Why has the idea resurfaced now?
The coronavirus pandemic has forced businesses, employers and the wider economy to fundamentally re-think the rules and norms of working.
Working from home became commonplace overnight in 2020 and although many people are heading back to the office now that restrictions have eased, there are high numbers of people who will never again commute to work.
In this time of flux, the debate on the length of the working week has returned to the forefront of some business owners' and politicians' minds, as they look to adapt to a modern, post-lockdown Wales.
Watch: Belmont Packaging boss and owner Kate Hulley explains how the four-day week has worked for her firm.
How would a four-day week work in practice?
At a box making firm Belmont Packaging in Wigan, boss and owner Kate Hulley has introduced what is known as a 'compressed week', where workers do 38 hours across Monday to Thursday.
"It's going really well", she told ITV Cymru Wales, "the factor have been doing it since 2019 and it's been working really well and the office have just changed to it now as well.
"The staff can make personal appointments on a Friday and we're more focussed between Monday to Thursday. As a business, we can get our outsourcing engineering crews in on a Friday so that we're ready to start again on the Monday.
"It's a win-win for staff and the company", Kate adds.
According to business experts and some of the already available data from trials of shorter working weeks around the world, the move could improve productivity.

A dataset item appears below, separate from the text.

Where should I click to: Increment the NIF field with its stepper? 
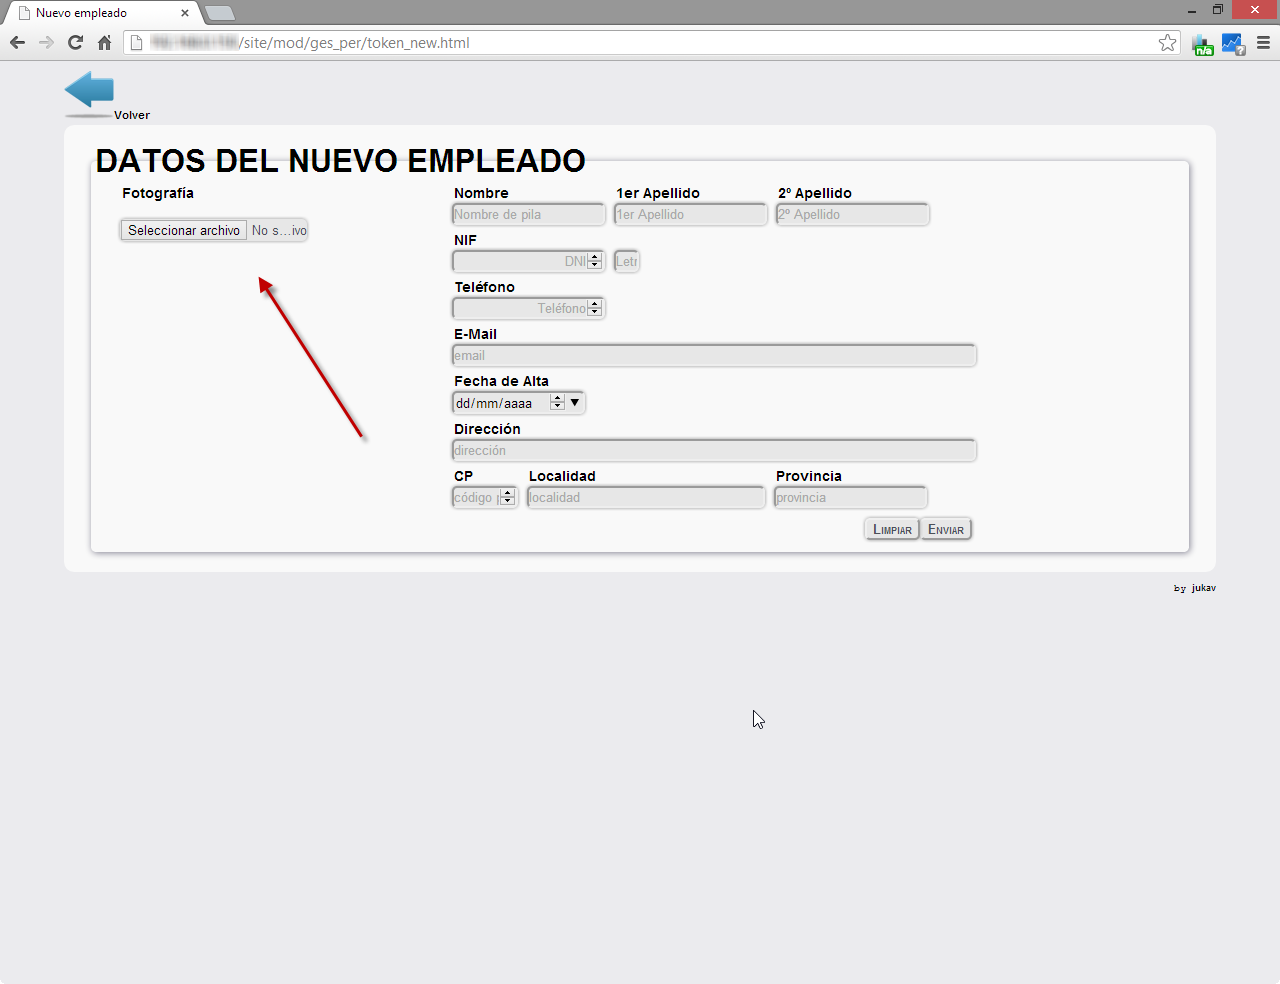click(x=596, y=257)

Askar Sheibani is the chair of the Deeside Business Forum and he says shorter weeks makes a lot of sense for some jobs, especially those involved in manufacturing.
"There are a lot of companies that have realised that by allowing their staff more leisure time, that their productivity increases", he told ITV's Correspondent Carole Green.

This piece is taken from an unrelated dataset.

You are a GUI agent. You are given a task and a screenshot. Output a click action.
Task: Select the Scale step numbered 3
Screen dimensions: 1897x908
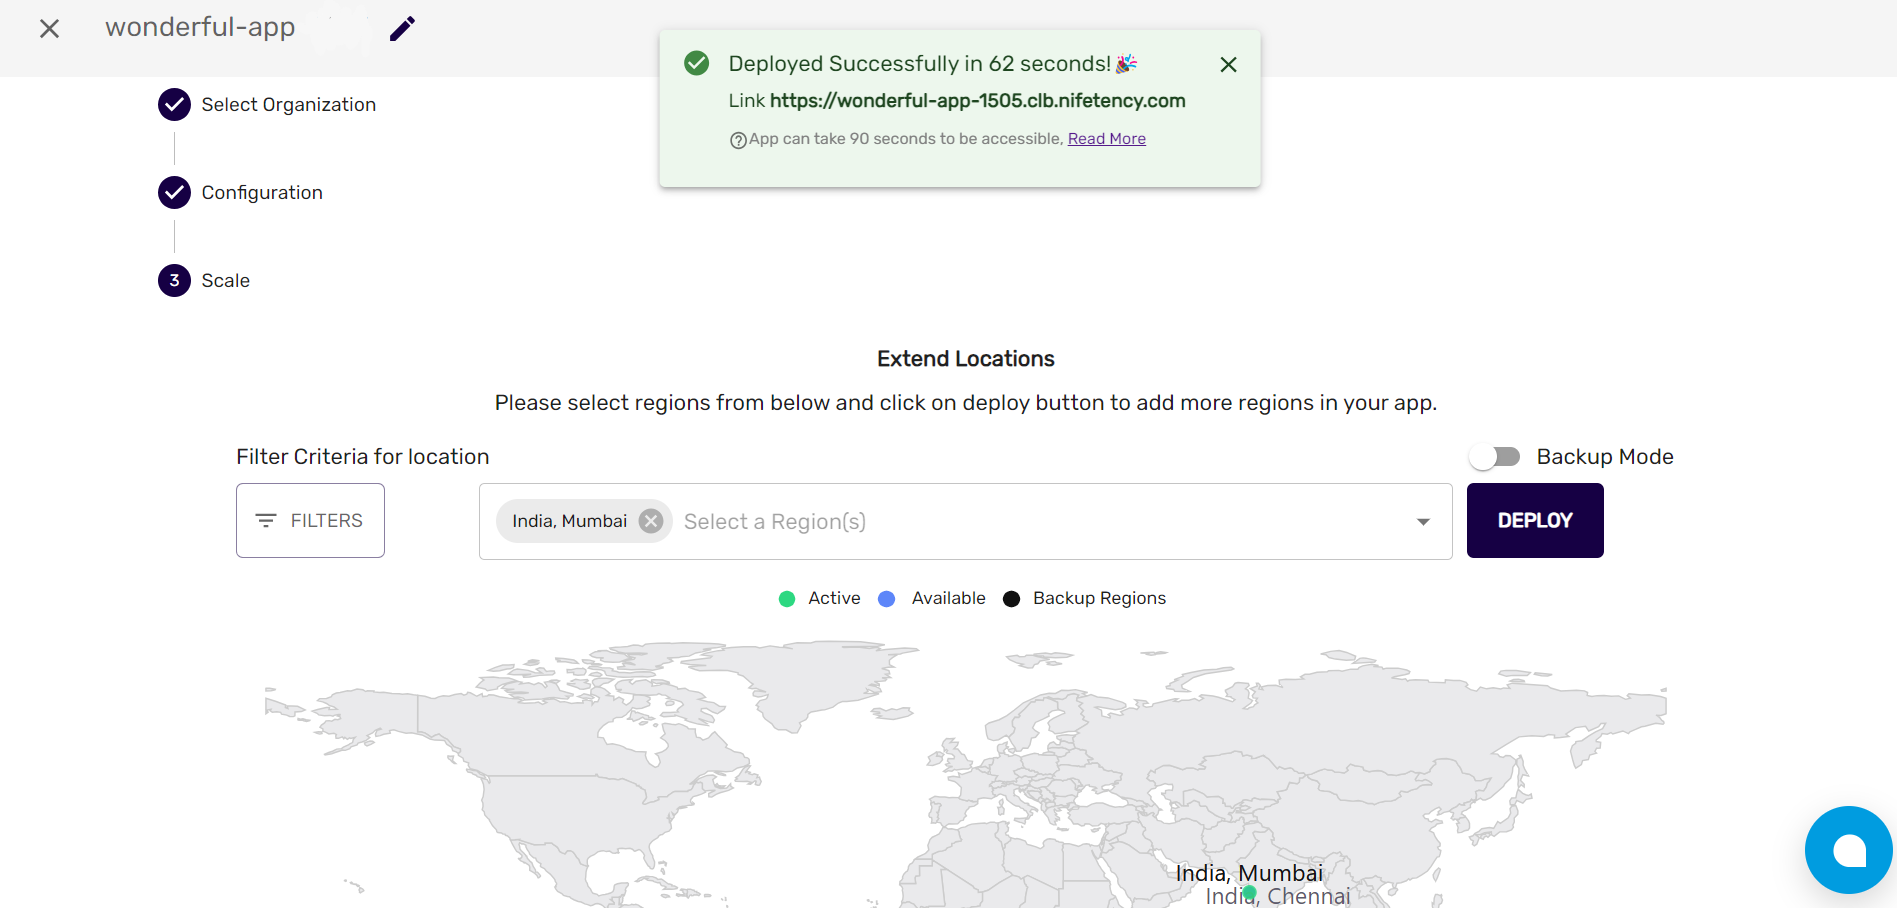pos(174,281)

He says that by using technology that is already available around the world like 5G, augmented reality and artificial intelligence, that the opportunity to change working practices is within our grasp in Wales.
"Skill is the problem", he added. "We are not upskilling our workforce. Smarter countries like Iceland and some of the Scandinavian countries, they work fewer hours and they have more holidays.
"And yet their productivity is high, their education system is good, the standard of living is high. We can learn something from these countries".
Is there the political will for this change in Wales?
Plaid Cymru forced a debate in the Senedd chamber earlier in September, saying now is the time to introduce a four-day-week for workers.
"The old ways of working are dead, or at least that's what I hope we can be saying by the end of this debate", said Luke Fletcher MS.
Pointing out that many in Wales had enjoyed the flexibility of work that the pandemic had brought, he also noted that some workers had not seen the benefits that others had over the last 18 months.
"A four-day-work-week, done right, is one way to ensure that these benefits can be baked into our work practices and felt by all workers whether they be higher or lower waged", he continued.
The Welsh Conservatives said the issue was outside the remit of devolution, describing the idea as being "not grounded in reality".
Meanwhile, the Welsh Government said it will continue to look at the evidence surrounding the likely impact of a four-day-week on individual workers' work-life balance and overall productivity.
The Deputy Minister for Social Partnership Hannah Blythyn MS also said the government would look at international evidence for whether a four-day working week would reduce carbon emissions and promote gender equality, but refused to commit to a pilot scheme here.
Questioned on whether a shorter working week may be something the Welsh Government may work with Plaid Cymru on as they seek a cooperation agreement on some issues, the Deputy Minister replied: "I think that's well above my pay grade to answer that question".